Maziv owns Vumatel and Dark Fibre Africa.
“MTN and Rain are competitors and customers of the merging parties, with Rain also being a supplier,” the Tribunal stated
“Both applied to the Tribunal for participation rights in the pending merger proceedings, and a hearing in this regard was held on 10 November 2023.”
MTN had said that although it broadly favours consolidation in South Africa’s telecommunications sector, it wanted to provide input to ensure the conditions Vodacom and Maziv agreed to for the deal to proceed were appropriate.
Advocate Robin Pearse, representing MTN, told the Tribunal that the operator would be unable to compete with Vodacom unless conditions were placed on the companies.
The Tribunal’s order in respect of MTN grants it leave to intervene as a participant in the merger proceedings in respect of the following matters:
- Whether or not the proposed merger is likely to substantially prevent or lessen competition
- The conditions offered by the merging parties and considered by the Tribunal
Rain warned the Tribunal that Vodacom could influence Maziv to share confidential information, offer competitors inferior service terms, and prioritise Vodacom’s infrastructure rollout over others.

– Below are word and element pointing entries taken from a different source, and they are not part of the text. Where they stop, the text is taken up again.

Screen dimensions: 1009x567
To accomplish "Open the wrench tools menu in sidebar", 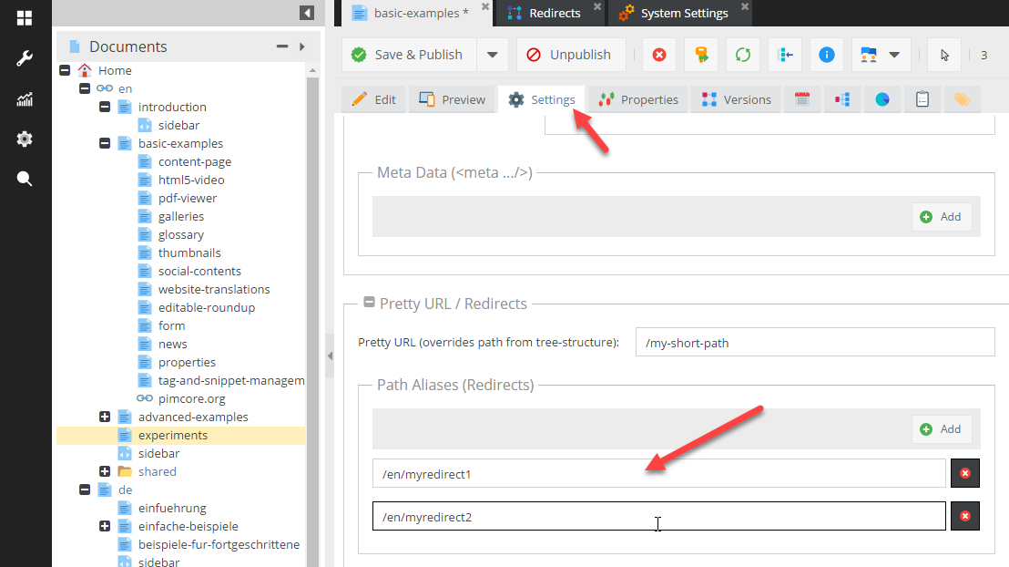I will 25,59.
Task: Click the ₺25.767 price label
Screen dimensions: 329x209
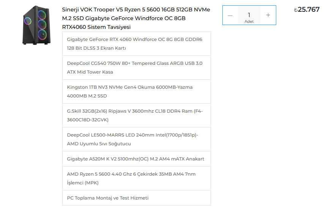Action: coord(307,9)
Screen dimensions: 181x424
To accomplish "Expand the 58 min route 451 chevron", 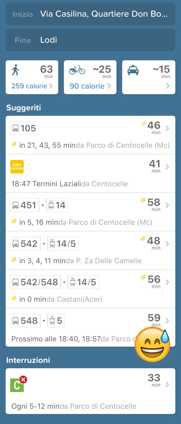I will pos(167,205).
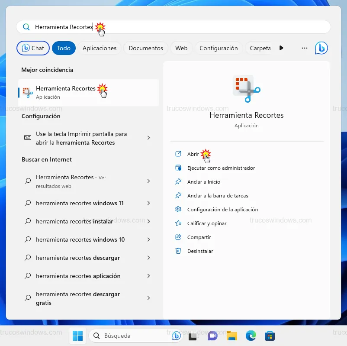The width and height of the screenshot is (347, 346).
Task: Open Microsoft Edge from the taskbar
Action: click(251, 336)
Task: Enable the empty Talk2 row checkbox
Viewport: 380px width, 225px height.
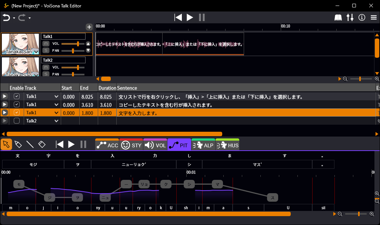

Like MTN, Rain doesn’t necessarily want to oppose the deal but would like to ensure suitable conditions were placed on the two companies.

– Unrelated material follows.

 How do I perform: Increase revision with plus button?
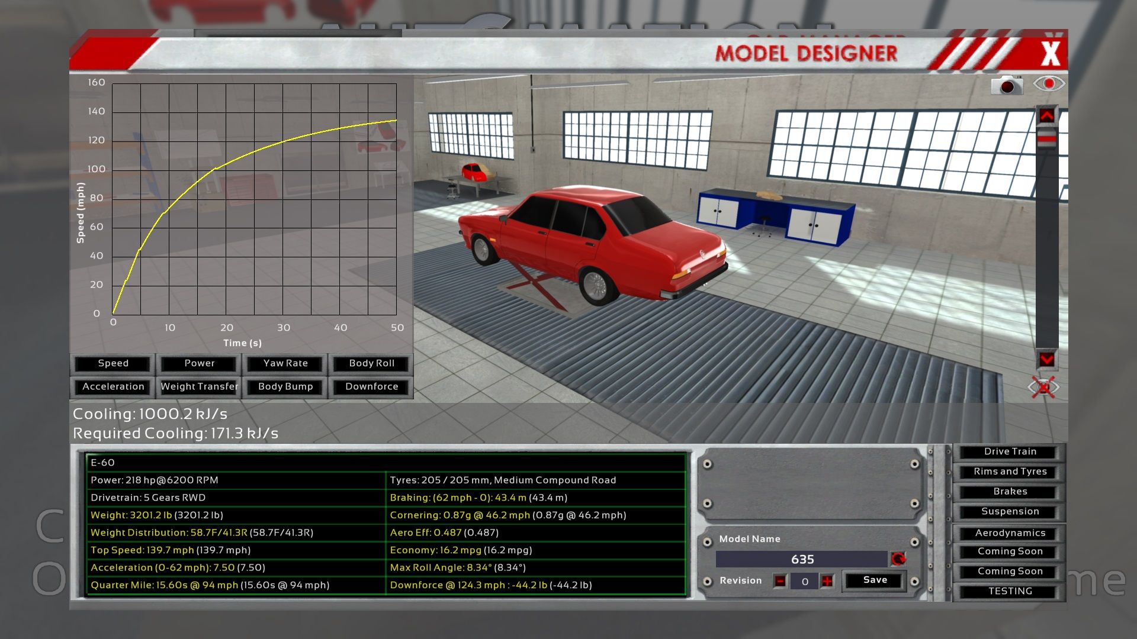click(827, 581)
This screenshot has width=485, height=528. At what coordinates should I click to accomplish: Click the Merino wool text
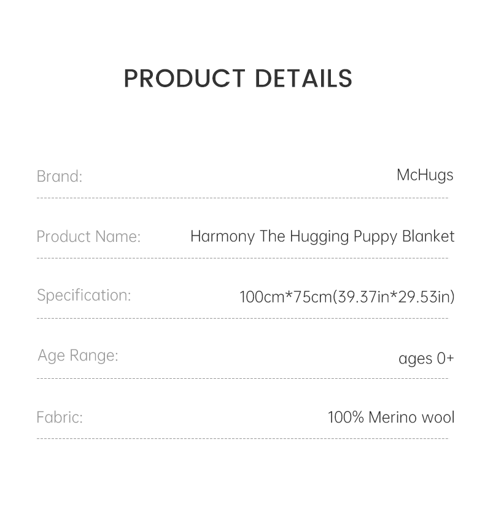pyautogui.click(x=411, y=417)
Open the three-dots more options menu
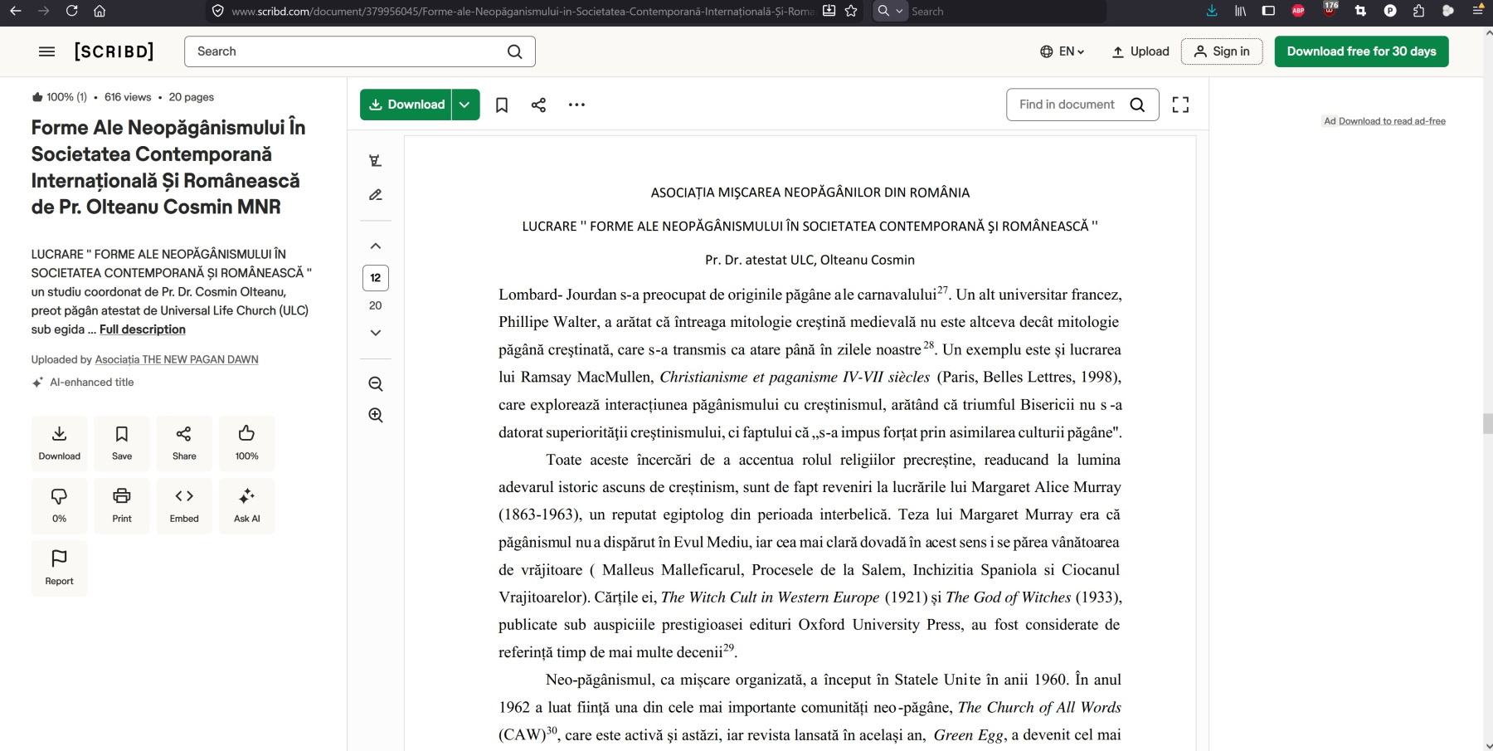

The Tribunal’s order in relation to Rain grants it leave to intervene as a participant in the merger proceedings on the following matters:
- Whether or not the proposed merger is likely to substantially prevent or lessen competition in relation to the following theories of harm:
- The effect of the proposed merger on Rain’s ability to compete in retail Internet services and mobile services as a result of portfolio effects and bundling
- The risk and potential effects of input foreclosure, reduction in competition in wholesale markets (including metro fibre backhaul used for mobile networks), and open access to fibre infrastructure and services
- Information sharing
- Whether the proposed merger should be approved (with or without conditions) or prohibited, including whether any conditions offered by the merging parties to the Tribunal adequately address any anti-competitive consequences of the proposed merger and conditions to be considered by the Tribunal
The Competition Tribunal’s intervention applications hearing is a precursor to the final hearing on the proposed transaction between Vodacom and Maziv, tentatively set for 20 May 2024.
The proposed deal, if approved, will see Vodacom take a 30% stake in Maziv in exchange for at least R9 billion in cash and fibre assets to the value of R4.2 billion.
The fibre assets would comprise Vodacom’s residential, business, and tower fibre infrastructure. However, it excludes Vodacom’s long-distance network.
The companies have assured that Vodacom’s fibre network would become open access as it would adopt the same wholesale model as Vumatel and DFA.
Remgro head of strategic investments Pieter Uys told MyBroadband that the merger between Maziv and Vodacom would significantly speed up its fibre rollout to underserved areas.
While Vumatel could continue deploying infrastructure without the additional investment, a national rollout would take approximately ten years to complete.
However, Vodacom’s investment could cut the timeframe to three years.
While the Independent Communications Authority of South Africa approved the deal, the Competition Commission raised several red flags and recommended against it being approved.
The Competition Tribunal will now consider the case and the Competition Commission’s input to decide if the deal should be approved.